----- SOURCE INFORMATION -----
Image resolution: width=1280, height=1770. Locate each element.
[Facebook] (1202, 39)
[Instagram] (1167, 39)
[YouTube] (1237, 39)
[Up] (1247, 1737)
-----
§ **TASK OBJECTIVE**:
Make an exact copy of the listing, including every line.

§ **PROBLEM SOLUTION**:
Image resolution: width=1280, height=1770. Locate each element.
[Facebook] (1202, 39)
[Instagram] (1167, 39)
[YouTube] (1237, 39)
[Up] (1247, 1737)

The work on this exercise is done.